Nicola Willis speaks after the latest government update on fuel supplies, 6 April. RNZ / Giles Dexter

The finance minister says she has “never felt so dependent on the actions and feelings of one administration and its leaders”, as concerns grow about the fuel shock triggered by the US-Israel war on Iran.

Few ships carrying stock have been allowed to pass through the Strait of Hormuz since Iran effectively closed it just over a month ago, in retaliation for the attacks. That has triggered a global spike in prices at the pump, and New Zealand – wholly dependent on importing refined fuels – has not been spared.

At the weekend, US President Donald Trump issued an expletive-laden threat at Iran, telling it to “open the F*****’ Strait, you crazy bastards, or you’ll be living in Hell” or its civilian infrastructure would be attacked. He followed that up on Monday (US time) with a claim the “entire country can be taken out in one night”.

The comments come as Foreign Minister Winston Peters heads to the US to meet US Secretary of State Marco Rubio.

Asked about Trump’s comments on Tuesday morning, Nicola Willis first was diplomatic.

“We actually want to see all parties acting with restraint, moving toward a negotiated solution so the crisis can end,” she told Morning Report.
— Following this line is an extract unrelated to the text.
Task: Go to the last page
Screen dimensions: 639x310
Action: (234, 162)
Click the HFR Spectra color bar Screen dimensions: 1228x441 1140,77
“And it’s simply the fact that the longer the conflict goes on, the more severe the impact. And once again, we call on the US, Iran, all actors in this conflict to uphold international law.”

Asked again, she replied:

“Well, I have reflected that never have I felt so dependent on the actions and feelings of one administration and its leaders as New Zealand is right now. And I see the pain that so many New Zealanders are experiencing as a result of this fuel shock, and I wish for it to end.

“And the sad reality is that it’s not in New Zealand’s hands that lies in the hands of countries very far away.”

Steady as she goes

Willis was resisting the temptation to cut fuel taxes and road user charges (RUC) as prices spiked – particularly for diesel – saying it would make no sense to encourage fuel consumption at the same time as calling for restraint.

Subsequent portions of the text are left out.